▶ **EXERCISE DETAILS**
Convert the lines below into a Markdown table with the columns Row and Line. Number each line in Row and skip any blank lines.

Item-finding records:
◇ ◇ ◇ ◇ ◇ ◇ ◇

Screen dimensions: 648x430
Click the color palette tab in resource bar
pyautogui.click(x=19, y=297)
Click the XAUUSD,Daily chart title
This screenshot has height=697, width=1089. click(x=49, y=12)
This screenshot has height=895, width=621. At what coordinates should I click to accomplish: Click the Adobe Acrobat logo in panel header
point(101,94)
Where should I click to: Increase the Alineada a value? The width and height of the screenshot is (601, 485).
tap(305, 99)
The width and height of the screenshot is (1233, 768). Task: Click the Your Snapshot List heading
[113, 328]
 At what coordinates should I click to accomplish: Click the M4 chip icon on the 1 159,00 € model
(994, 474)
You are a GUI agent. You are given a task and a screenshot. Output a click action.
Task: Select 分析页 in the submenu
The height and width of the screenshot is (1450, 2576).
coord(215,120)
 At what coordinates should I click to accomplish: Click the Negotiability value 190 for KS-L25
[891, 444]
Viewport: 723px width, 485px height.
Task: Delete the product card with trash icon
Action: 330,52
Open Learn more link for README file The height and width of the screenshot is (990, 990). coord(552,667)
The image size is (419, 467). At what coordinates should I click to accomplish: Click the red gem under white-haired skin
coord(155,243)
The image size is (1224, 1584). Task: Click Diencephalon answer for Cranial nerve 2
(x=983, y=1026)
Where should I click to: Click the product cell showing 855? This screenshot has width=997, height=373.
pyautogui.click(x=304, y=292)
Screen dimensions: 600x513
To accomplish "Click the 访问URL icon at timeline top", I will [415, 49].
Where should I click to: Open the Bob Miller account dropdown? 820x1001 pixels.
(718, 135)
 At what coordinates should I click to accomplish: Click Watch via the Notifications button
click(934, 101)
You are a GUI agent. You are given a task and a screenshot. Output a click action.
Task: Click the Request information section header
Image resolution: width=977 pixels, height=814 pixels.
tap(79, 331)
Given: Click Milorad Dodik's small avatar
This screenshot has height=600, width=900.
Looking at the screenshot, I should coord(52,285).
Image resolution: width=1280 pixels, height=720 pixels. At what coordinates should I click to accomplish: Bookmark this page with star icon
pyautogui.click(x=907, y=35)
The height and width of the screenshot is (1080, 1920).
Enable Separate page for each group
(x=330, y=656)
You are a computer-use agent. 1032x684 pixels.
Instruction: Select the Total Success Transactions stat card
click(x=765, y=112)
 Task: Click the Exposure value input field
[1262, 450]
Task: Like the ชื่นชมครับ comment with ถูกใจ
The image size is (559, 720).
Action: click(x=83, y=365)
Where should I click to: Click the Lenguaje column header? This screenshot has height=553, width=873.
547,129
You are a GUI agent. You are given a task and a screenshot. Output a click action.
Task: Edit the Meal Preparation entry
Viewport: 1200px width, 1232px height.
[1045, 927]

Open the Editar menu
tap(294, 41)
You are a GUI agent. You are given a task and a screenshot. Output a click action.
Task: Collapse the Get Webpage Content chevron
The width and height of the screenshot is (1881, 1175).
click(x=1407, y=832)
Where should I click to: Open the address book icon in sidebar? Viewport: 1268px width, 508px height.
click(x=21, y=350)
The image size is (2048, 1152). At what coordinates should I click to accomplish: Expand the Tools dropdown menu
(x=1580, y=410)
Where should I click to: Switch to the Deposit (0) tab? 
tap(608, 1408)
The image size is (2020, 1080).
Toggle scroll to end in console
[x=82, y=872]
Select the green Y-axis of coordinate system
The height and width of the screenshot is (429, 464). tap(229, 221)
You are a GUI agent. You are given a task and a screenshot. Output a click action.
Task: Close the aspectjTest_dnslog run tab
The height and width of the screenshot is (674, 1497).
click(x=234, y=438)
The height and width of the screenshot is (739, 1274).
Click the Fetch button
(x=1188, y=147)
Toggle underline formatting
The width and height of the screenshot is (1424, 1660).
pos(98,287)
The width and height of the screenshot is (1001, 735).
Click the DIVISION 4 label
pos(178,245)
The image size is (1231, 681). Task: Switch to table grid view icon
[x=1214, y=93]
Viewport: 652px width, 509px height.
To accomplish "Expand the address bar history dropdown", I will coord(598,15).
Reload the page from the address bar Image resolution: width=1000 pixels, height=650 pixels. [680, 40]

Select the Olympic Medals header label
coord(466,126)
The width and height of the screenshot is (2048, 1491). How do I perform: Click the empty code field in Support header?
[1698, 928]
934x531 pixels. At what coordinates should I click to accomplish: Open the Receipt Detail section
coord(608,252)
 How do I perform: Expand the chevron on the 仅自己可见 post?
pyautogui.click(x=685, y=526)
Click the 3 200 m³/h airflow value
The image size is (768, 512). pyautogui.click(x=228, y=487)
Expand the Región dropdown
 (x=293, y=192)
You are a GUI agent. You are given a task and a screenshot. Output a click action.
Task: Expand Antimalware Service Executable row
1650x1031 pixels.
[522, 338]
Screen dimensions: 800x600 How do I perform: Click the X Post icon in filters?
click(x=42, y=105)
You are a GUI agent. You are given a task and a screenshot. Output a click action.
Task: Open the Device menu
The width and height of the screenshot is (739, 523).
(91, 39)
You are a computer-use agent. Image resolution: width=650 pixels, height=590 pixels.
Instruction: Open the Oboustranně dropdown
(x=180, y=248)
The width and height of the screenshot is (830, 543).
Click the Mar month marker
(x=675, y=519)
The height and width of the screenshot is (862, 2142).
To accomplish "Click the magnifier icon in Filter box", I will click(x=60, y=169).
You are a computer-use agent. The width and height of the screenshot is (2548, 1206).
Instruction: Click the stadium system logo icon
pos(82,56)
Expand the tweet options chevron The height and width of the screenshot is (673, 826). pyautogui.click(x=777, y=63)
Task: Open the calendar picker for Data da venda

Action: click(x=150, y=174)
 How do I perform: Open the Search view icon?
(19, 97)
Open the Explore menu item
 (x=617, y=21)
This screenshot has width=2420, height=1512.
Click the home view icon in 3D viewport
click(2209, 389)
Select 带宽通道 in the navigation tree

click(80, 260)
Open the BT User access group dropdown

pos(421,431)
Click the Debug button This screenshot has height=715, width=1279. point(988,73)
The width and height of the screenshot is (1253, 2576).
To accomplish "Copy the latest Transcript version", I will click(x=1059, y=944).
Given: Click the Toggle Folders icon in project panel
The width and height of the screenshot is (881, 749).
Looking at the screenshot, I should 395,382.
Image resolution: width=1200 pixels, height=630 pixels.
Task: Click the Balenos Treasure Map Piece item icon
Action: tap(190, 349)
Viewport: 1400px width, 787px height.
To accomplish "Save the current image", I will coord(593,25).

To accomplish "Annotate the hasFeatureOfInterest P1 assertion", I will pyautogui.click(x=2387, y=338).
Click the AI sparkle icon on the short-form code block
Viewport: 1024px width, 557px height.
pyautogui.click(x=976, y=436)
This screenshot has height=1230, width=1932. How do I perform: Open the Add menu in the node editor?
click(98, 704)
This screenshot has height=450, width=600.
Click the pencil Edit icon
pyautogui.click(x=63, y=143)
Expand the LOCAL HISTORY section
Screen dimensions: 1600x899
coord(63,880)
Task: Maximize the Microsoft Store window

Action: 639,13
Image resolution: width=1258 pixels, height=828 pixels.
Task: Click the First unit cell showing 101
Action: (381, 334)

◇ ◇ ◇ ◇ ◇ ◇ ◇

▶ **RESPONSE TO THIS TASK**
| Row | Line |
|---|---|
| 1 | Screen dimensions: 648x430 |
| 2 | Click the color palette tab in resource bar |
| 3 | pyautogui.click(x=19, y=297) |
| 4 | Click the XAUUSD,Daily chart title |
| 5 | This screenshot has height=697, width=1089. click(x=49, y=12) |
| 6 | This screenshot has height=895, width=621. At what coordinates should I click to accomplish: Click the Adobe Acrobat logo in panel header |
| 7 | point(101,94) |
| 8 | Where should I click to: Increase the Alineada a value? The width and height of the screenshot is (601, 485). |
| 9 | tap(305, 99) |
| 10 | The width and height of the screenshot is (1233, 768). Task: Click the Your Snapshot List heading |
| 11 | [113, 328] |
| 12 |  At what coordinates should I click to accomplish: Click the M4 chip icon on the 1 159,00 € model |
| 13 | (994, 474) |
| 14 | You are a GUI agent. You are given a task and a screenshot. Output a click action. |
| 15 | Task: Select 分析页 in the submenu |
| 16 | The height and width of the screenshot is (1450, 2576). |
| 17 | coord(215,120) |
| 18 |  At what coordinates should I click to accomplish: Click the Negotiability value 190 for KS-L25 |
| 19 | [891, 444] |
| 20 | Viewport: 723px width, 485px height. |
| 21 | Task: Delete the product card with trash icon |
| 22 | Action: 330,52 |
| 23 | Open Learn more link for README file The height and width of the screenshot is (990, 990). coord(552,667) |
| 24 | The image size is (419, 467). At what coordinates should I click to accomplish: Click the red gem under white-haired skin |
| 25 | coord(155,243) |
| 26 | The image size is (1224, 1584). Task: Click Diencephalon answer for Cranial nerve 2 |
| 27 | (x=983, y=1026) |
| 28 | Where should I click to: Click the product cell showing 855? This screenshot has width=997, height=373. |
| 29 | pyautogui.click(x=304, y=292) |
| 30 | Screen dimensions: 600x513 |
| 31 | To accomplish "Click the 访问URL icon at timeline top", I will [415, 49]. |
| 32 | Where should I click to: Open the Bob Miller account dropdown? 820x1001 pixels. |
| 33 | (718, 135) |
| 34 |  At what coordinates should I click to accomplish: Click Watch via the Notifications button |
| 35 | click(934, 101) |
| 36 | You are a GUI agent. You are given a task and a screenshot. Output a click action. |
| 37 | Task: Click the Request information section header |
| 38 | Image resolution: width=977 pixels, height=814 pixels. |
| 39 | tap(79, 331) |
| 40 | Given: Click Milorad Dodik's small avatar |
| 41 | This screenshot has height=600, width=900. |
| 42 | Looking at the screenshot, I should coord(52,285). |
| 43 | Image resolution: width=1280 pixels, height=720 pixels. At what coordinates should I click to accomplish: Bookmark this page with star icon |
| 44 | pyautogui.click(x=907, y=35) |
| 45 | The height and width of the screenshot is (1080, 1920). |
| 46 | Enable Separate page for each group |
| 47 | (x=330, y=656) |
| 48 | You are a computer-use agent. 1032x684 pixels. |
| 49 | Instruction: Select the Total Success Transactions stat card |
| 50 | click(x=765, y=112) |
| 51 |  Task: Click the Exposure value input field |
| 52 | [1262, 450] |
| 53 | Task: Like the ชื่นชมครับ comment with ถูกใจ |
| 54 | The image size is (559, 720). |
| 55 | Action: click(x=83, y=365) |
| 56 | Where should I click to: Click the Lenguaje column header? This screenshot has height=553, width=873. |
| 57 | 547,129 |
| 58 | You are a GUI agent. You are given a task and a screenshot. Output a click action. |
| 59 | Task: Edit the Meal Preparation entry |
| 60 | Viewport: 1200px width, 1232px height. |
| 61 | [1045, 927] |
| 62 | Open the Editar menu |
| 63 | tap(294, 41) |
| 64 | You are a GUI agent. You are given a task and a screenshot. Output a click action. |
| 65 | Task: Collapse the Get Webpage Content chevron |
| 66 | The width and height of the screenshot is (1881, 1175). |
| 67 | click(x=1407, y=832) |
| 68 | Where should I click to: Open the address book icon in sidebar? Viewport: 1268px width, 508px height. |
| 69 | click(x=21, y=350) |
| 70 | The image size is (2048, 1152). At what coordinates should I click to accomplish: Expand the Tools dropdown menu |
| 71 | (x=1580, y=410) |
| 72 | Where should I click to: Switch to the Deposit (0) tab?  |
| 73 | tap(608, 1408) |
| 74 | The image size is (2020, 1080). |
| 75 | Toggle scroll to end in console |
| 76 | [x=82, y=872] |
| 77 | Select the green Y-axis of coordinate system |
| 78 | The height and width of the screenshot is (429, 464). tap(229, 221) |
| 79 | You are a GUI agent. You are given a task and a screenshot. Output a click action. |
| 80 | Task: Close the aspectjTest_dnslog run tab |
| 81 | The height and width of the screenshot is (674, 1497). |
| 82 | click(x=234, y=438) |
| 83 | The height and width of the screenshot is (739, 1274). |
| 84 | Click the Fetch button |
| 85 | (x=1188, y=147) |
| 86 | Toggle underline formatting |
| 87 | The width and height of the screenshot is (1424, 1660). |
| 88 | pos(98,287) |
| 89 | The width and height of the screenshot is (1001, 735). |
| 90 | Click the DIVISION 4 label |
| 91 | pos(178,245) |
| 92 | The image size is (1231, 681). Task: Switch to table grid view icon |
| 93 | [x=1214, y=93] |
| 94 | Viewport: 652px width, 509px height. |
| 95 | To accomplish "Expand the address bar history dropdown", I will coord(598,15). |
| 96 | Reload the page from the address bar Image resolution: width=1000 pixels, height=650 pixels. [680, 40] |
| 97 | Select the Olympic Medals header label |
| 98 | coord(466,126) |
| 99 | The width and height of the screenshot is (2048, 1491). How do I perform: Click the empty code field in Support header? |
| 100 | [1698, 928] |
| 101 | 934x531 pixels. At what coordinates should I click to accomplish: Open the Receipt Detail section |
| 102 | coord(608,252) |
| 103 |  How do I perform: Expand the chevron on the 仅自己可见 post? |
| 104 | pyautogui.click(x=685, y=526) |
| 105 | Click the 3 200 m³/h airflow value |
| 106 | The image size is (768, 512). pyautogui.click(x=228, y=487) |
| 107 | Expand the Región dropdown |
| 108 |  (x=293, y=192) |
| 109 | You are a GUI agent. You are given a task and a screenshot. Output a click action. |
| 110 | Task: Expand Antimalware Service Executable row |
| 111 | 1650x1031 pixels. |
| 112 | [522, 338] |
| 113 | Screen dimensions: 800x600 How do I perform: Click the X Post icon in filters? |
| 114 | click(x=42, y=105) |
| 115 | You are a GUI agent. You are given a task and a screenshot. Output a click action. |
| 116 | Task: Open the Device menu |
| 117 | The width and height of the screenshot is (739, 523). |
| 118 | (91, 39) |
| 119 | You are a computer-use agent. Image resolution: width=650 pixels, height=590 pixels. |
| 120 | Instruction: Open the Oboustranně dropdown |
| 121 | (x=180, y=248) |
| 122 | The width and height of the screenshot is (830, 543). |
| 123 | Click the Mar month marker |
| 124 | (x=675, y=519) |
| 125 | The height and width of the screenshot is (862, 2142). |
| 126 | To accomplish "Click the magnifier icon in Filter box", I will click(x=60, y=169). |
| 127 | You are a computer-use agent. The width and height of the screenshot is (2548, 1206). |
| 128 | Instruction: Click the stadium system logo icon |
| 129 | pos(82,56) |
| 130 | Expand the tweet options chevron The height and width of the screenshot is (673, 826). pyautogui.click(x=777, y=63) |
| 131 | Task: Open the calendar picker for Data da venda |
| 132 | Action: click(x=150, y=174) |
| 133 |  How do I perform: Open the Search view icon? |
| 134 | (19, 97) |
| 135 | Open the Explore menu item |
| 136 |  (x=617, y=21) |
| 137 | This screenshot has width=2420, height=1512. |
| 138 | Click the home view icon in 3D viewport |
| 139 | click(2209, 389) |
| 140 | Select 带宽通道 in the navigation tree |
| 141 | click(80, 260) |
| 142 | Open the BT User access group dropdown |
| 143 | pos(421,431) |
| 144 | Click the Debug button This screenshot has height=715, width=1279. point(988,73) |
| 145 | The width and height of the screenshot is (1253, 2576). |
| 146 | To accomplish "Copy the latest Transcript version", I will click(x=1059, y=944). |
| 147 | Given: Click the Toggle Folders icon in project panel |
| 148 | The width and height of the screenshot is (881, 749). |
| 149 | Looking at the screenshot, I should 395,382. |
| 150 | Image resolution: width=1200 pixels, height=630 pixels. |
| 151 | Task: Click the Balenos Treasure Map Piece item icon |
| 152 | Action: tap(190, 349) |
| 153 | Viewport: 1400px width, 787px height. |
| 154 | To accomplish "Save the current image", I will coord(593,25). |
| 155 | To accomplish "Annotate the hasFeatureOfInterest P1 assertion", I will pyautogui.click(x=2387, y=338). |
| 156 | Click the AI sparkle icon on the short-form code block |
| 157 | Viewport: 1024px width, 557px height. |
| 158 | pyautogui.click(x=976, y=436) |
| 159 | This screenshot has height=1230, width=1932. How do I perform: Open the Add menu in the node editor? |
| 160 | click(98, 704) |
| 161 | This screenshot has height=450, width=600. |
| 162 | Click the pencil Edit icon |
| 163 | pyautogui.click(x=63, y=143) |
| 164 | Expand the LOCAL HISTORY section |
| 165 | Screen dimensions: 1600x899 |
| 166 | coord(63,880) |
| 167 | Task: Maximize the Microsoft Store window |
| 168 | Action: 639,13 |
| 169 | Image resolution: width=1258 pixels, height=828 pixels. |
| 170 | Task: Click the First unit cell showing 101 |
| 171 | Action: (381, 334) |